- _WHAT NEEDS TO BE DONE_:
Each record must be retyped in full. No character may differ.

- _INFORMATION SHOWN_:
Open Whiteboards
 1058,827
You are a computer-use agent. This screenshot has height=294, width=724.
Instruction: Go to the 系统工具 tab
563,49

- _RESPONSE TO THIS EXERCISE_:
Open Whiteboards
 1058,827
You are a computer-use agent. This screenshot has height=294, width=724.
Instruction: Go to the 系统工具 tab
563,49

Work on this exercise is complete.